## Data for review
________________________

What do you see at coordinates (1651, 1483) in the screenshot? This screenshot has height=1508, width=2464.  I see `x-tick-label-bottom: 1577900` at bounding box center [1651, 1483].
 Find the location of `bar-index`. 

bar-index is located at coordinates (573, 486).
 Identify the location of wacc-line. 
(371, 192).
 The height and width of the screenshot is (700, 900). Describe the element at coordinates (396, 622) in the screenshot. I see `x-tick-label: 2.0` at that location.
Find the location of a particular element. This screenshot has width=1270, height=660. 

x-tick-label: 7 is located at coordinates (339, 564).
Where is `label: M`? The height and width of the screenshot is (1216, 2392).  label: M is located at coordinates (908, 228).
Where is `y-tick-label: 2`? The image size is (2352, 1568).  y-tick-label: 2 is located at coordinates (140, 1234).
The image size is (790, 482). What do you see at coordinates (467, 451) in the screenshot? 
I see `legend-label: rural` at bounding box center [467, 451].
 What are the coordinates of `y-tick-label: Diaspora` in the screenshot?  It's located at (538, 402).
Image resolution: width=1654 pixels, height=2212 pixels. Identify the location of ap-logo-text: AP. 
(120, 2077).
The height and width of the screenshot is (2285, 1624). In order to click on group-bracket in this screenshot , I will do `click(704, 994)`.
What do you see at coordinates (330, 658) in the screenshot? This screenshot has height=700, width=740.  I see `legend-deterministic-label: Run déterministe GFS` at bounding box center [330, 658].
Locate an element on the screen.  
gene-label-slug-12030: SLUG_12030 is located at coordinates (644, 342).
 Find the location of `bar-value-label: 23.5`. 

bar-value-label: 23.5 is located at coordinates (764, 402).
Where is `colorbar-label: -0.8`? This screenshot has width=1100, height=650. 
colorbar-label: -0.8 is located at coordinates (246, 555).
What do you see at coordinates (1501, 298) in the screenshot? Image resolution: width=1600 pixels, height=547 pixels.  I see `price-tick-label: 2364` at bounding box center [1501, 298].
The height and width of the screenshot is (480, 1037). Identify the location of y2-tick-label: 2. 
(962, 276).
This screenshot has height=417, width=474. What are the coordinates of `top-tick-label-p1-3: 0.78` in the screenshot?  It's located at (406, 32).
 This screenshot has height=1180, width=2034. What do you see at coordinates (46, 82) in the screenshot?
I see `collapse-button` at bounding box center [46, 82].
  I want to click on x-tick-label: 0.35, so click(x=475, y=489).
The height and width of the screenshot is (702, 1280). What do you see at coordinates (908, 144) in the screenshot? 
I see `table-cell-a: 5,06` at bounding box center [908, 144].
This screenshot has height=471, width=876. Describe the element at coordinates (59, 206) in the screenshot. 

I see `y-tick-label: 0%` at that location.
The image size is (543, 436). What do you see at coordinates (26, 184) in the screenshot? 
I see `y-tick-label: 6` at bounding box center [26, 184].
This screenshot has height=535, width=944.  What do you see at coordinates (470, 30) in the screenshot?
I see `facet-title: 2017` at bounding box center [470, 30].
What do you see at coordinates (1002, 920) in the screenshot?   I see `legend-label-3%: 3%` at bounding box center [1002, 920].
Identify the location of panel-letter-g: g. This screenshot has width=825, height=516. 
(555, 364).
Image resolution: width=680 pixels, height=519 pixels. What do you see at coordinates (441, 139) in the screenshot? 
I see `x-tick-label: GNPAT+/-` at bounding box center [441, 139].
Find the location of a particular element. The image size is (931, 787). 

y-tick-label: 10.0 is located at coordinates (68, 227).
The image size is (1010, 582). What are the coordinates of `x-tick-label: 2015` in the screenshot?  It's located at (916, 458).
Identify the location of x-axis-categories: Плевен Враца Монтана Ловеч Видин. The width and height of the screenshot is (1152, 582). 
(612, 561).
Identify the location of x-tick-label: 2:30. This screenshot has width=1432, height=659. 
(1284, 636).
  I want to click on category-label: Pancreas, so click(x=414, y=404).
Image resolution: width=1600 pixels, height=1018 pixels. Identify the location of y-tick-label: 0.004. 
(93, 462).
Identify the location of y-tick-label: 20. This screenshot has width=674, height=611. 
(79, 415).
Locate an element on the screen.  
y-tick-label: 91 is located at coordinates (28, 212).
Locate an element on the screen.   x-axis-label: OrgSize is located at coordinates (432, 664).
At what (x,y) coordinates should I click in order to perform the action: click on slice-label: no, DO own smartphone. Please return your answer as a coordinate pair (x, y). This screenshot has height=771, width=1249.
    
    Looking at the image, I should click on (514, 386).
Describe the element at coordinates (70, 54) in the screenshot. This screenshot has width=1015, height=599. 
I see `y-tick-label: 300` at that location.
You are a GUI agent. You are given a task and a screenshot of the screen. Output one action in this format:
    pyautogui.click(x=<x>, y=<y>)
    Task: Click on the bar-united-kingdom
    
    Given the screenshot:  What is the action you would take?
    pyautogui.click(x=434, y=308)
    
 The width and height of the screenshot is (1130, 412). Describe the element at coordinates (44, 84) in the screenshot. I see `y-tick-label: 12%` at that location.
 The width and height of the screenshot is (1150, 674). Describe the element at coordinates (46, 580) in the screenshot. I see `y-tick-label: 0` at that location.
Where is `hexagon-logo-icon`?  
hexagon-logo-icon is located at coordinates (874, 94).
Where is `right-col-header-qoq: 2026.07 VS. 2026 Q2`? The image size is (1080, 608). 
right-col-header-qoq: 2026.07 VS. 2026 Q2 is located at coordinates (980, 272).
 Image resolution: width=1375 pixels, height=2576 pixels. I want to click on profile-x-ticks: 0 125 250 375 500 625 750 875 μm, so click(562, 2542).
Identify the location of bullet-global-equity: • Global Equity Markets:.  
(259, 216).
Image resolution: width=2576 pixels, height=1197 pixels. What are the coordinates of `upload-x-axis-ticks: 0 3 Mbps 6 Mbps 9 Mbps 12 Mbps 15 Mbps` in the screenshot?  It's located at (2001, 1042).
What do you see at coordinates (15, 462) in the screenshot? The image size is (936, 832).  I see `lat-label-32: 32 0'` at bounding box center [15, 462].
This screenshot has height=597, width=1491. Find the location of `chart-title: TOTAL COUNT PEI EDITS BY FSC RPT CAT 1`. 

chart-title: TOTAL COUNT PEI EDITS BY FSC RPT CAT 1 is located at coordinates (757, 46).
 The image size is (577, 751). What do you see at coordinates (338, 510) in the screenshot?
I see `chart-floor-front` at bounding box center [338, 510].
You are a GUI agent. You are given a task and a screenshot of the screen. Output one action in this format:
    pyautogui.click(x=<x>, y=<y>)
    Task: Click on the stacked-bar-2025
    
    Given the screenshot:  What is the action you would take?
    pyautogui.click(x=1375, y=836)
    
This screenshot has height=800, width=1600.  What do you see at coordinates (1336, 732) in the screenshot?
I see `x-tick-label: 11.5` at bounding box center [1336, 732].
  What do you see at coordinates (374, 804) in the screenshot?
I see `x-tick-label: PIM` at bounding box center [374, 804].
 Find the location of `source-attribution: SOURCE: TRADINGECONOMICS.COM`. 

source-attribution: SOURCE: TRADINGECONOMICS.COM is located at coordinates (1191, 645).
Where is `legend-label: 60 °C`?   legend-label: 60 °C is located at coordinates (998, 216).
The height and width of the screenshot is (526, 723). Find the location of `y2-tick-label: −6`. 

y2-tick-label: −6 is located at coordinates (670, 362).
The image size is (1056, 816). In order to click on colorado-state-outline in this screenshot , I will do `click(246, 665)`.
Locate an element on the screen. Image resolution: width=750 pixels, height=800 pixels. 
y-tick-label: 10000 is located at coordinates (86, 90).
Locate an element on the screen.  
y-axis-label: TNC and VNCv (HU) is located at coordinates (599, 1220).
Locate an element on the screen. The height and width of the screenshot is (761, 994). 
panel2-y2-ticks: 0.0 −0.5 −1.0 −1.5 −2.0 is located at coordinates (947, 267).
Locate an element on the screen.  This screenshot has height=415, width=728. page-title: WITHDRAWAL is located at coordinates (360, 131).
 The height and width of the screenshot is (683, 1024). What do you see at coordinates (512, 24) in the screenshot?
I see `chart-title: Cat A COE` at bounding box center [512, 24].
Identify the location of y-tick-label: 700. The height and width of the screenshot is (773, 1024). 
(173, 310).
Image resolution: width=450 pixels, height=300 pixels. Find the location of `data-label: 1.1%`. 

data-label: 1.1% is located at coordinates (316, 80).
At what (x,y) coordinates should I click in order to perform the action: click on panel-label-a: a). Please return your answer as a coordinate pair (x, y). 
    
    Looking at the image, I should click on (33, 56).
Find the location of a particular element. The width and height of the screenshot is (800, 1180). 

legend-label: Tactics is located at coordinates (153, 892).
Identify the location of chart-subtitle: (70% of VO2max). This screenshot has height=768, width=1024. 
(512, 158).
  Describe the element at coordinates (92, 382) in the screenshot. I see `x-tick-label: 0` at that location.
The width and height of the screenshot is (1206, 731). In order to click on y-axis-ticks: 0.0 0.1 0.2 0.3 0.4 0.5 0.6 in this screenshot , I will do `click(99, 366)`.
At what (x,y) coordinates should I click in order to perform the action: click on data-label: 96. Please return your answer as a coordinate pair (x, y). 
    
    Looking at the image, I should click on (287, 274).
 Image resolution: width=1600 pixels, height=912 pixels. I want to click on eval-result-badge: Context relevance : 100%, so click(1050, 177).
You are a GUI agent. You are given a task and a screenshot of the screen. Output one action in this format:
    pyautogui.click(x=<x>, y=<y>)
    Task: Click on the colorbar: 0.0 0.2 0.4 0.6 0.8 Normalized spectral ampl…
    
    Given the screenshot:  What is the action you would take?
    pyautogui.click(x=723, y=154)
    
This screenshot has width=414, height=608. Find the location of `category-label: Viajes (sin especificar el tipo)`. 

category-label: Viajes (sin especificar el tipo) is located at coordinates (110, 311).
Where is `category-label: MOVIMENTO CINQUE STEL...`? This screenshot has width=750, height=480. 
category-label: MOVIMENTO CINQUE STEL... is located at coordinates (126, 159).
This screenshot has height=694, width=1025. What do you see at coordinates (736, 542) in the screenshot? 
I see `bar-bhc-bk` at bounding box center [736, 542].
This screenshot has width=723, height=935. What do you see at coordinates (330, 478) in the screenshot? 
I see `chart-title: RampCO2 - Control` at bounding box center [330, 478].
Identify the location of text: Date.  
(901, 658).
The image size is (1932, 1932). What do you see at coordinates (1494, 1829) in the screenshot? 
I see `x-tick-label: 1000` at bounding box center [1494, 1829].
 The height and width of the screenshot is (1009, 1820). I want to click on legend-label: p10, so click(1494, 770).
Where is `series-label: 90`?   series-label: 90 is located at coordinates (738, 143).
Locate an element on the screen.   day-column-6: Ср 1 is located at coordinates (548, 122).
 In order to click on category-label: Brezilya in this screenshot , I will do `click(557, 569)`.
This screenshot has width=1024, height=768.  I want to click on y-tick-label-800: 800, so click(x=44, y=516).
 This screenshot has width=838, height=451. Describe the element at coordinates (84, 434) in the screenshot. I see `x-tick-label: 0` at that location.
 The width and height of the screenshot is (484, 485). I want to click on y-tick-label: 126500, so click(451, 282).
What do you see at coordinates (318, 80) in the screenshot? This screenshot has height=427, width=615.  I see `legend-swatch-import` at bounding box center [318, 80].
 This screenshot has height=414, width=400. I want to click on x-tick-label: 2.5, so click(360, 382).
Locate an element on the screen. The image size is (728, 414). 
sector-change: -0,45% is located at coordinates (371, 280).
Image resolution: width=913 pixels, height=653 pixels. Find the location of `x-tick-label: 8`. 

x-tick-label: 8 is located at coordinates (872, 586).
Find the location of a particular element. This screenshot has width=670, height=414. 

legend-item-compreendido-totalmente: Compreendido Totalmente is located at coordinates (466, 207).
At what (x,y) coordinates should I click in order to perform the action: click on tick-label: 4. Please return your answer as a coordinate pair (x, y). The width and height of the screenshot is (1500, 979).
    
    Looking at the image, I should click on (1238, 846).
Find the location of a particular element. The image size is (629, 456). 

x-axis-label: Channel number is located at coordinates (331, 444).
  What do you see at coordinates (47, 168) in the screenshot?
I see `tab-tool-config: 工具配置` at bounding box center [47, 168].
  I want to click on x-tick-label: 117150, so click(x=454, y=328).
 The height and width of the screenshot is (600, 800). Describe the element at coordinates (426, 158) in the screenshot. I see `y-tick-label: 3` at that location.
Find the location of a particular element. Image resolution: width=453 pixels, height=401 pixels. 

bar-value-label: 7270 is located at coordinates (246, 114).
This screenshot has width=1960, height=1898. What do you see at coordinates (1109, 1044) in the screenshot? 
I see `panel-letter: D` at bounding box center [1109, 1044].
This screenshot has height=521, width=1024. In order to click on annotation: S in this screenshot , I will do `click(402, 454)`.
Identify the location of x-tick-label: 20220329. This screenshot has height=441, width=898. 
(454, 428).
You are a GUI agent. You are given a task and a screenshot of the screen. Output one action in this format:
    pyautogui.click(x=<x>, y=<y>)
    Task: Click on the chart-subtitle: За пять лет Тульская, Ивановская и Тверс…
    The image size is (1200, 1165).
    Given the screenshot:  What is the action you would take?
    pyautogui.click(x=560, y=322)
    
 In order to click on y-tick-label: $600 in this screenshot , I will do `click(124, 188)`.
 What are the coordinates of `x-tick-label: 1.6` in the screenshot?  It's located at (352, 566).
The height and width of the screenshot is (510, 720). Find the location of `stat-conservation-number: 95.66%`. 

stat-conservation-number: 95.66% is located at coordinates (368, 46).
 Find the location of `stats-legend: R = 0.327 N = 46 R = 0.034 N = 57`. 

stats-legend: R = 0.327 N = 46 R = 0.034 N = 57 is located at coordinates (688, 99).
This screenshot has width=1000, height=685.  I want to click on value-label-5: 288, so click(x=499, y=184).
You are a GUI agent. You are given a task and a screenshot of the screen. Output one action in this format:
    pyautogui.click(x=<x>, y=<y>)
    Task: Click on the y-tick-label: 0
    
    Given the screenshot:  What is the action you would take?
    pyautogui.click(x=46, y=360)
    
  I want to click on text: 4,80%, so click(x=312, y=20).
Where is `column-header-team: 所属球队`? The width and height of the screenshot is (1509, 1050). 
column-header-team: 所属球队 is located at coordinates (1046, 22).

________________________

## Required action
Show each line above that contains the string "source".

## Answer to this exercise
 Find the location of `source-attribution: SOURCE: TRADINGECONOMICS.COM`. 
source-attribution: SOURCE: TRADINGECONOMICS.COM is located at coordinates (1191, 645).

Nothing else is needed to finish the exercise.